*ПОСТАВЛЕННАЯ ЗАДАЧА 1*: Напечатайте без изменений фрагмент отрывка об обсуждении «Кружилихи» от слов «Он ответил очень» до слов «запомни мое предсказание.» включительно.

*ЦИТИРУЕМЫЙ ТЕКСТ*:
---------------

Обсуждение происходило в том же зале с красивой деревянной резьбой, где я когда-то была на пленуме. Обсуждение заключалось главным образом в том, что выходили участники дискуссии и на словах повторяли то, что они писали в обвинение роману. Лишь два-три человека решились произнести несколько слов в защиту 'Кружилихи'. Я видела, как бледный В. А. Каверин под аккомпанемент этих грозных речей вышел из зала. Видела сидевшего у стены Вишневского и ждала, не выступит ли он в защиту романа. Но он не выступил. Когда заседание кончилось, я подошла к нему и глупо сказала:
- Что же вы, Всеволод Витальевич, меня не поддержали?
Он ответил очень резонно:
- Я напечатал ваш роман, что больше я мог для него сделать?
Поддержали другие. Борис Горбатов подошел ко мне и сказал:
- Все равно вы написали роман, который будет жить.
А милая моя Туся Разумовская шепнула мне:
- Вера, я тебе предсказываю премию за 'Кружилиху', запомни мое предсказание.

---------------

[Данные о расположении слов и элементов]
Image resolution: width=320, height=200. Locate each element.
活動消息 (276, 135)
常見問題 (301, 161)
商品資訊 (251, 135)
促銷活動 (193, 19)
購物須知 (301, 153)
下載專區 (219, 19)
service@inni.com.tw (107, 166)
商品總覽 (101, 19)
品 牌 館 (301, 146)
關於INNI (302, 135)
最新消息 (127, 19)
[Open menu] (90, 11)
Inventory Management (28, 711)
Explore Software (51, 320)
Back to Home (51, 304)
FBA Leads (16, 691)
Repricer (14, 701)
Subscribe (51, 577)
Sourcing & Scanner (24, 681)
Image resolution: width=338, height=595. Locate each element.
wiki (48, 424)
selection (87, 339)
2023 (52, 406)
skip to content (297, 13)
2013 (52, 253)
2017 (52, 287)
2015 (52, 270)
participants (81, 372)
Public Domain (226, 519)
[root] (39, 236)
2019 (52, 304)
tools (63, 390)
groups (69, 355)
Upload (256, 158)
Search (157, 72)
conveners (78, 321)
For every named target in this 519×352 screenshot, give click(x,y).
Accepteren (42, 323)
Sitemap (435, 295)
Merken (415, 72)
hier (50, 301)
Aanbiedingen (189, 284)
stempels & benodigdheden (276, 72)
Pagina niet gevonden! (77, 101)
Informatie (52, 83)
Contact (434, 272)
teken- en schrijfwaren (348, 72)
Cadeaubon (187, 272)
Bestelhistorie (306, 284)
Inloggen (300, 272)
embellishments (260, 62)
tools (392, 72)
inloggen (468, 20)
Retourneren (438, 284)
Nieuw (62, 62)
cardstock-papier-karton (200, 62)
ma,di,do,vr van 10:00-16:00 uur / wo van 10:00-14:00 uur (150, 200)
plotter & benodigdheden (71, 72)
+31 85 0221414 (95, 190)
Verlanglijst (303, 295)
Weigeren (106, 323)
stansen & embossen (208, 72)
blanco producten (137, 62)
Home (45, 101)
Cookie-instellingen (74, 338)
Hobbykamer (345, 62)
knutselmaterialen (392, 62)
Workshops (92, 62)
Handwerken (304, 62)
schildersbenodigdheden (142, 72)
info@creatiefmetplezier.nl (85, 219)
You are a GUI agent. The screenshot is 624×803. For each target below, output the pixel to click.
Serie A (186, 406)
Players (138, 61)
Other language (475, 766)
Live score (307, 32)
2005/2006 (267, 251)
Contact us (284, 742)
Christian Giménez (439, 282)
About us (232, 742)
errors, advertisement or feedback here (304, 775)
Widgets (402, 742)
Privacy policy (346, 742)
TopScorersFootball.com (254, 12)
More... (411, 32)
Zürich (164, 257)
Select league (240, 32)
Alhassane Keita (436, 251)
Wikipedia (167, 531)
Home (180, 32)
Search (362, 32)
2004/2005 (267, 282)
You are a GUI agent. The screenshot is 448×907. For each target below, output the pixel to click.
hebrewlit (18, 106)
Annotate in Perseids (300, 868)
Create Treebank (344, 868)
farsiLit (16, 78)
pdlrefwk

---------------

*ПОСТАВЛЕННАЯ ЗАДАЧА 2*: Пожалуйста, выведите без изменений строки записей с самого начала записей до строки, содержащей «conveners (78, 321)», включительно.

*ГОТОВЫЙ ОТВЕТ 1*:
Он ответил очень резонно:
- Я напечатал ваш роман, что больше я мог для него сделать?
Поддержали другие. Борис Горбатов подошел ко мне и сказал:
- Все равно вы написали роман, который будет жить.
А милая моя Туся Разумовская шепнула мне:
- Вера, я тебе предсказываю премию за 'Кружилиху', запомни мое предсказание.

*ГОТОВЫЙ ОТВЕТ 2*:
Image resolution: width=320, height=200. Locate each element.
活動消息 (276, 135)
常見問題 (301, 161)
商品資訊 (251, 135)
促銷活動 (193, 19)
購物須知 (301, 153)
下載專區 (219, 19)
service@inni.com.tw (107, 166)
商品總覽 (101, 19)
品 牌 館 (301, 146)
關於INNI (302, 135)
最新消息 (127, 19)
[Open menu] (90, 11)
Inventory Management (28, 711)
Explore Software (51, 320)
Back to Home (51, 304)
FBA Leads (16, 691)
Repricer (14, 701)
Subscribe (51, 577)
Sourcing & Scanner (24, 681)
Image resolution: width=338, height=595. Locate each element.
wiki (48, 424)
selection (87, 339)
2023 (52, 406)
skip to content (297, 13)
2013 (52, 253)
2017 (52, 287)
2015 (52, 270)
participants (81, 372)
Public Domain (226, 519)
[root] (39, 236)
2019 (52, 304)
tools (63, 390)
groups (69, 355)
Upload (256, 158)
Search (157, 72)
conveners (78, 321)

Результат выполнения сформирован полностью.